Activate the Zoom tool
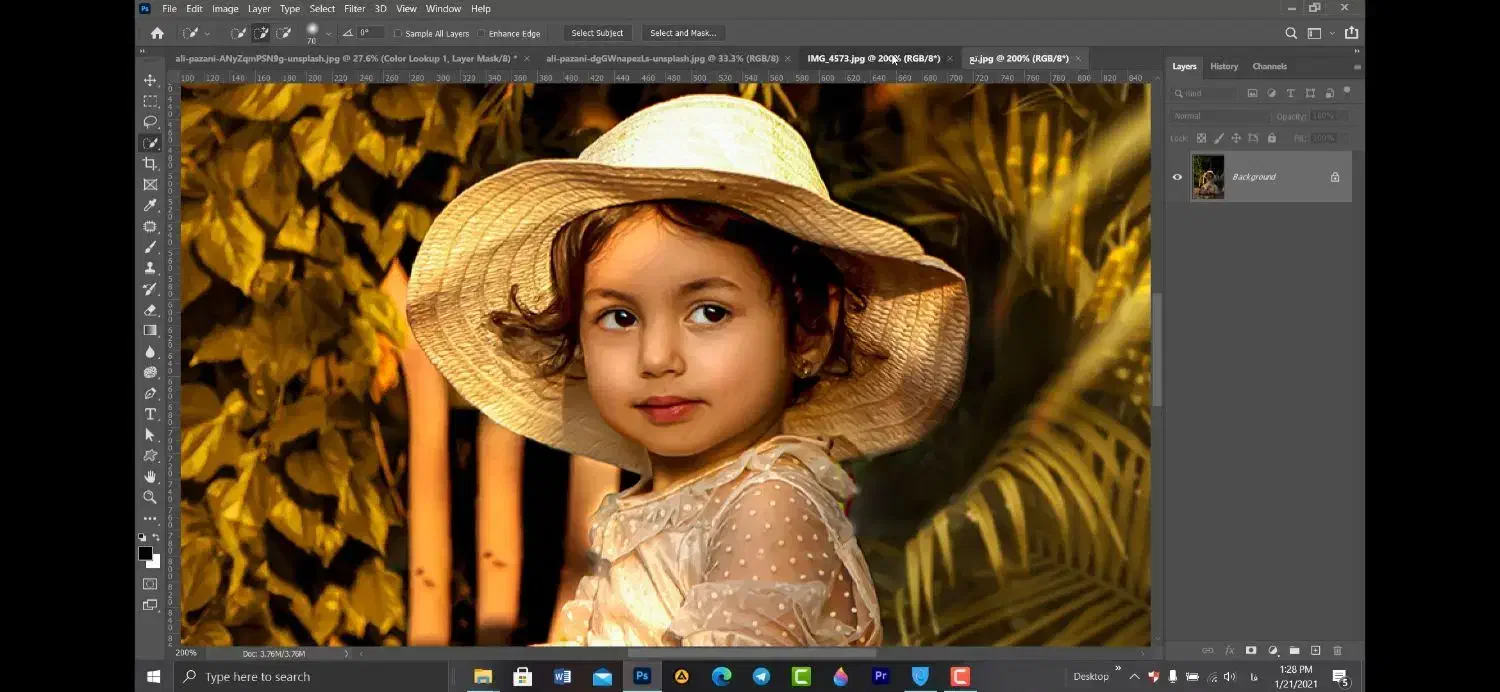The width and height of the screenshot is (1500, 692). [151, 497]
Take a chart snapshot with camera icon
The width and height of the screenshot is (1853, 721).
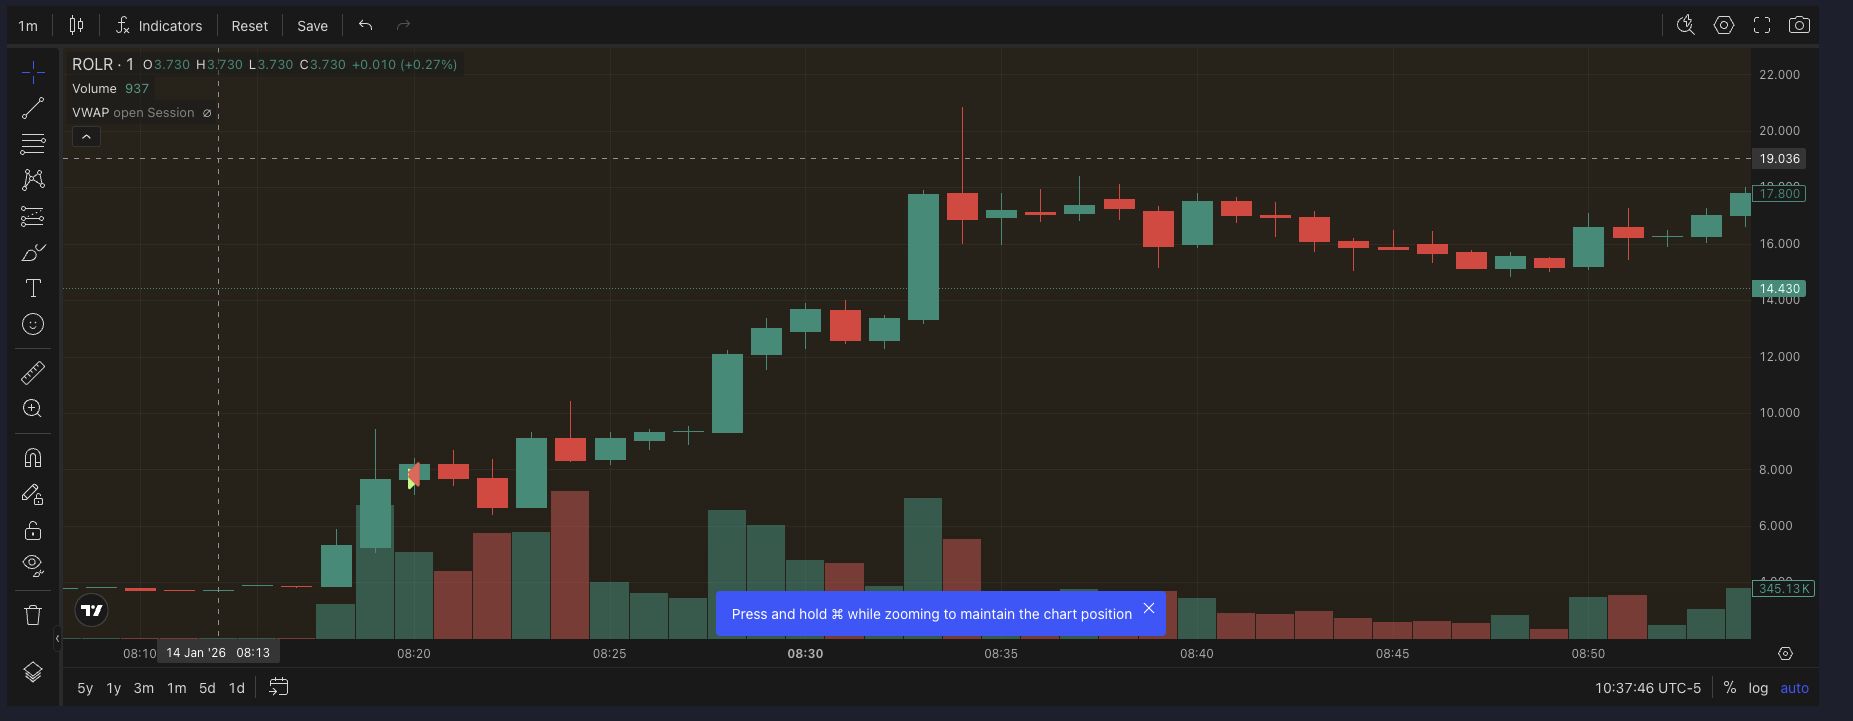coord(1799,25)
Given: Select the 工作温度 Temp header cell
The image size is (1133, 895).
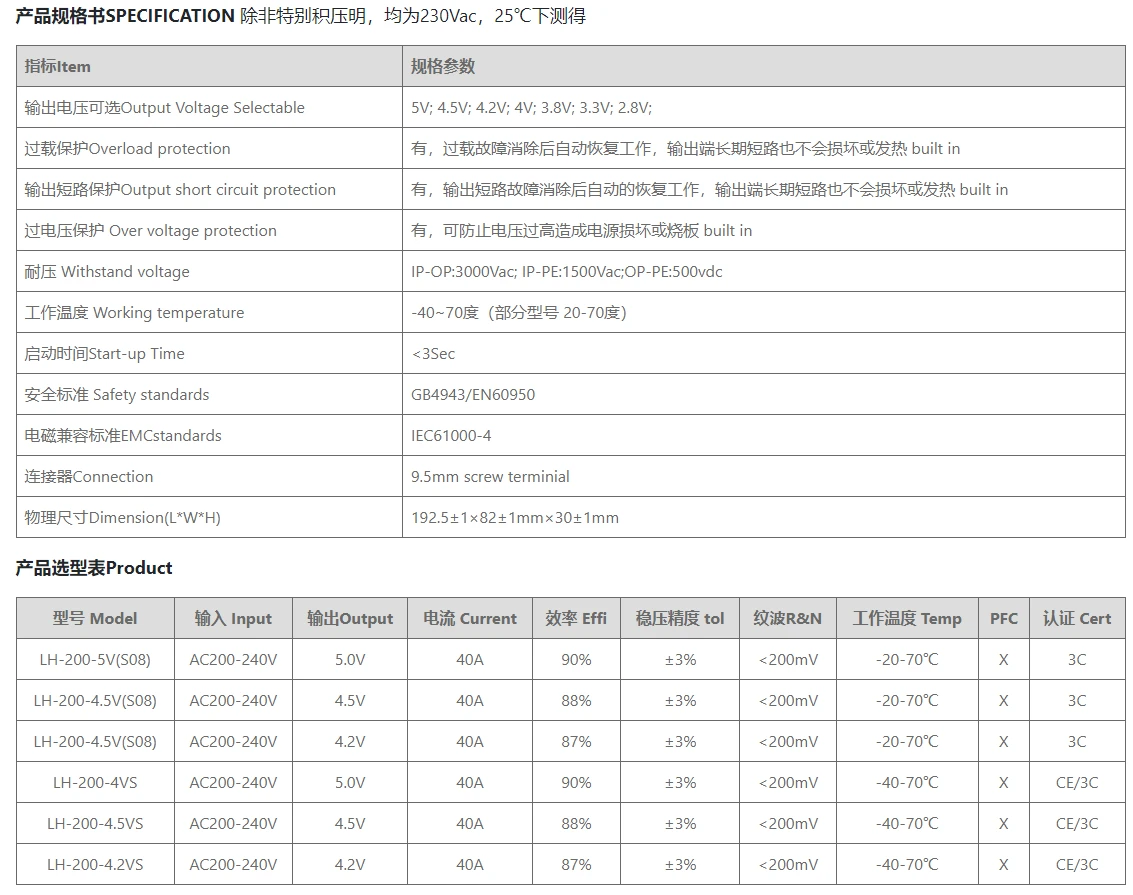Looking at the screenshot, I should coord(906,618).
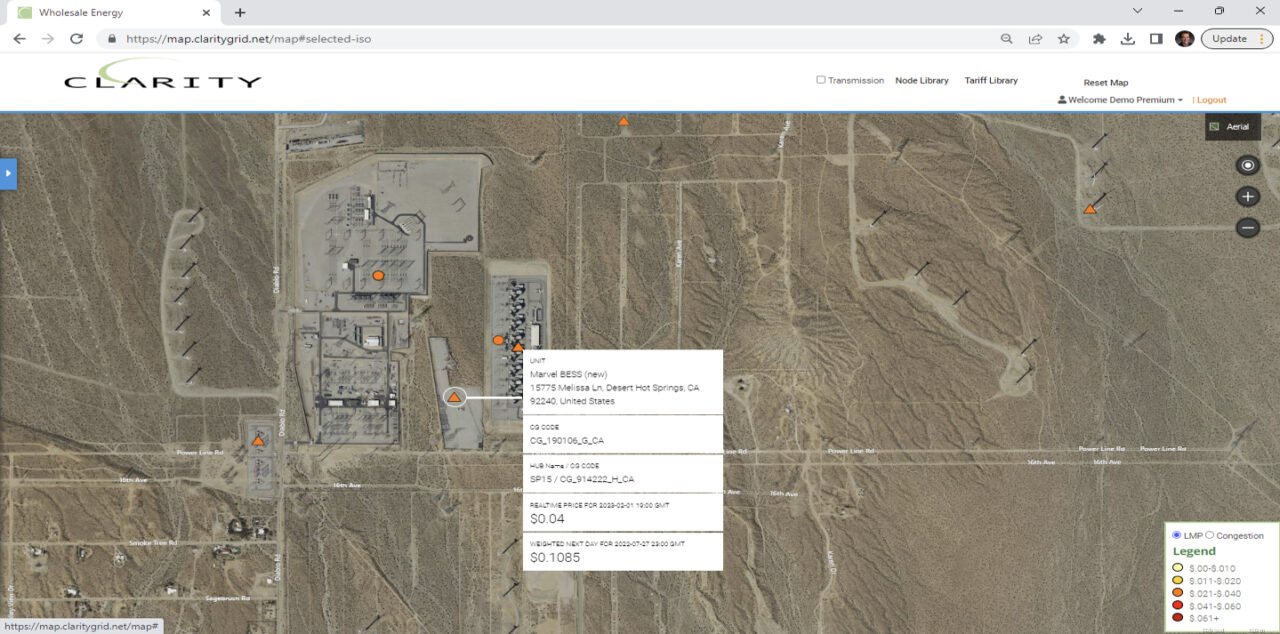The image size is (1280, 634).
Task: Select the Congestion radio button
Action: pyautogui.click(x=1210, y=535)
- - - - - - -
▶ **WHAT YOU WILL DO**
Change every "camera icon" in the records to "camera button" and leave all other text as it is. Omit the pictures from your answer.

▶ **OUTPUT BELOW**
Activate the Zoom tool
The width and height of the screenshot is (1500, 692). [151, 497]
Take a chart snapshot with camera button
The width and height of the screenshot is (1853, 721).
coord(1799,25)
Given: Select the 工作温度 Temp header cell
The image size is (1133, 895).
Looking at the screenshot, I should coord(906,618).
The image size is (1280, 634).
Task: Select the Congestion radio button
Action: pyautogui.click(x=1210, y=535)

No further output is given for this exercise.